Was it coincidence that I broke my arm that Friday in PE? 

I think not.

Saturday, December 28, 2013

And Dance by the Light of the Moon

The skyline of Buffalo glowed green, white, and red with holiday lights tonight as we made our way into the city. In all the years I have been visiting this town, I have had wings from several places, but somehow I have missed out on their original birthplace. The Anchor Bar is located in downtown Buffalo, a bit of a distance from Heidi's folks, and maybe that is why.

Last summer while he was here from Mississippi visiting his grandparents, our 13-year-old nephew, Kyle, texted me from the Anchor Bar. Next time ur here will u try suicide wings with me? 

Sure, I replied and promptly forgot.

Tonight he haled me from the back seat the minute the car pulled up outside the airport. "Ready for those wings?"

My answer was the same. "Sure," I told him.

The place had atmosphere in spades. Warm tangy air rushed to meet us as we pushed open the door, and vanity license plates from all over the world adorned the walls.

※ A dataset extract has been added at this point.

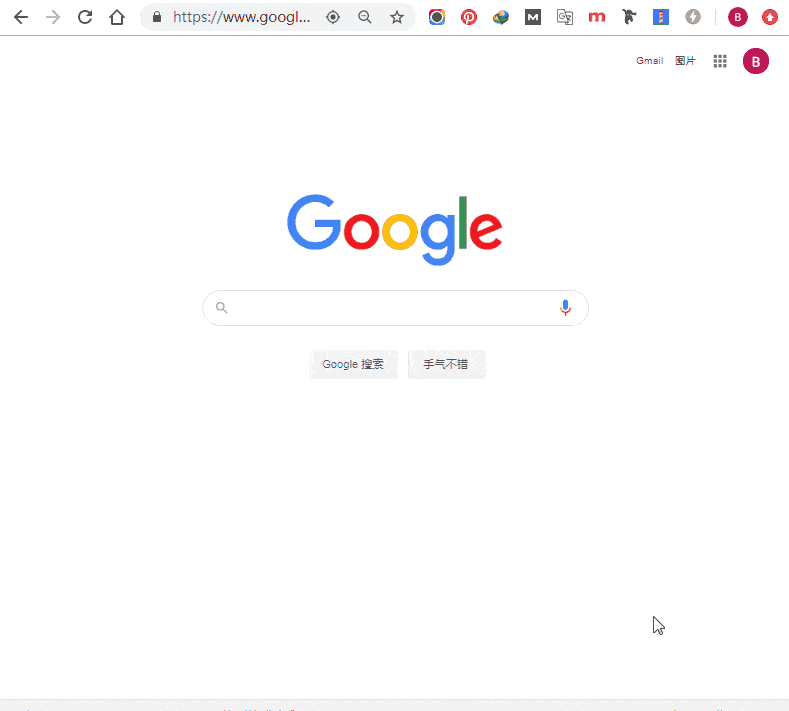
Task: Open the 图片 images link
Action: click(x=685, y=61)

Rather than one large dining room, there were several connected rooms leading away from the old barroom and each other like cozy chambers in a rabbit warren with colored holiday lights and neon bar signs combining to festively light each one. 

At 7 PM on Saturday night, there was a bit of a wait for a table, and I occupied my time deciphering some of the trickier license plates. BFLOGAL took me a minute, and then I wondered who would ever give that one up once they had it?

The wings? They were pretty darn hot, but Kyle and I held our own, with the help of blue cheese, celery, and beer for me, and bread and water for him. The fries weren't bad, either.